[Opening EXERCISE DATA section]
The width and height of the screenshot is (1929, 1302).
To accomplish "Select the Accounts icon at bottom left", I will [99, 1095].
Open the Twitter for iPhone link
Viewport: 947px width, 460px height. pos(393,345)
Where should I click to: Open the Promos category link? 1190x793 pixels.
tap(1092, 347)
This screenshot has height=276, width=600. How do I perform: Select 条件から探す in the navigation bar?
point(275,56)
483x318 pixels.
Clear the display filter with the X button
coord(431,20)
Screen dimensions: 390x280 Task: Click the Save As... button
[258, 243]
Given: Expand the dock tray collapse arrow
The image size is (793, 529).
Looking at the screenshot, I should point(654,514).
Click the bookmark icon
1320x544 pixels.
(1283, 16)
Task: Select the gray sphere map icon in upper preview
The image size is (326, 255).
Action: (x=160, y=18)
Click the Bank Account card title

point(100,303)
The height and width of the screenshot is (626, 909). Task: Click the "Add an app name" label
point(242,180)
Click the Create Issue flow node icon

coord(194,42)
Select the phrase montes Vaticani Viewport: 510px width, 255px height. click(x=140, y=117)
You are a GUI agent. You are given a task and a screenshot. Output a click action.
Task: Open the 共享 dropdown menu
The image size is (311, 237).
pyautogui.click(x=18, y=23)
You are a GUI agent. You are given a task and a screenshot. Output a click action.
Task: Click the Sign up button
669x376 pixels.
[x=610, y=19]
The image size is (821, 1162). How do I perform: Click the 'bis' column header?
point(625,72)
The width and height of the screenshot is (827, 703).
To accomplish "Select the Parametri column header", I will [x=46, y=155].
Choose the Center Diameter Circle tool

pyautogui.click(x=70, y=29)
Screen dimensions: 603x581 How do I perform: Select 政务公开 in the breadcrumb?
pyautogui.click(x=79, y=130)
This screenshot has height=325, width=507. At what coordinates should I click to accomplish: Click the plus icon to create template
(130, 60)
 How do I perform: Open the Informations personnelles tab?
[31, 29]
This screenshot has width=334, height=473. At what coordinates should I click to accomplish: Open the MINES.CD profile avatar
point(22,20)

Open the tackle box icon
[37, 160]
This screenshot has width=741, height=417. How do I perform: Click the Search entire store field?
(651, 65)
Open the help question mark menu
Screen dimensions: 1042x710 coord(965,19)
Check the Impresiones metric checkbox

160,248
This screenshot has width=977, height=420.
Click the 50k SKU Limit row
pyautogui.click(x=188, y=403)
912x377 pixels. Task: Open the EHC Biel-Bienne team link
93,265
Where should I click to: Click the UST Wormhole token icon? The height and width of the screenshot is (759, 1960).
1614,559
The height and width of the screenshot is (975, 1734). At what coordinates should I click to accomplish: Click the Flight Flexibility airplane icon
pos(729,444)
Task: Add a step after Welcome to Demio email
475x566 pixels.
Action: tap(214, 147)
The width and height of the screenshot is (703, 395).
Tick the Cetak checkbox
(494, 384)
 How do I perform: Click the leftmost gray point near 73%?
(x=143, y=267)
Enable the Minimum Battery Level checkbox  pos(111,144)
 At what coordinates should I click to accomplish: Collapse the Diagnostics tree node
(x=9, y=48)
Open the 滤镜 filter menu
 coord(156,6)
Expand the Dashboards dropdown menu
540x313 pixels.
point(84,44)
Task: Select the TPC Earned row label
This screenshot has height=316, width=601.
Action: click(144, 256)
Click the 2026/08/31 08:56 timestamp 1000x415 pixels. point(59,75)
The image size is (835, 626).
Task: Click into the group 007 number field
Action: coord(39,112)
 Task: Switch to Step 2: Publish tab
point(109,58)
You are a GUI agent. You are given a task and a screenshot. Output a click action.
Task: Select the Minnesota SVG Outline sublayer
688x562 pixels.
[Closing EXERCISE DATA section]
THE PROBLEM. If a line in the records contains the string "dropdown", copy it out.

SOLUTION TO THIS TASK.
Task: Open the 共享 dropdown menu
Expand the Dashboards dropdown menu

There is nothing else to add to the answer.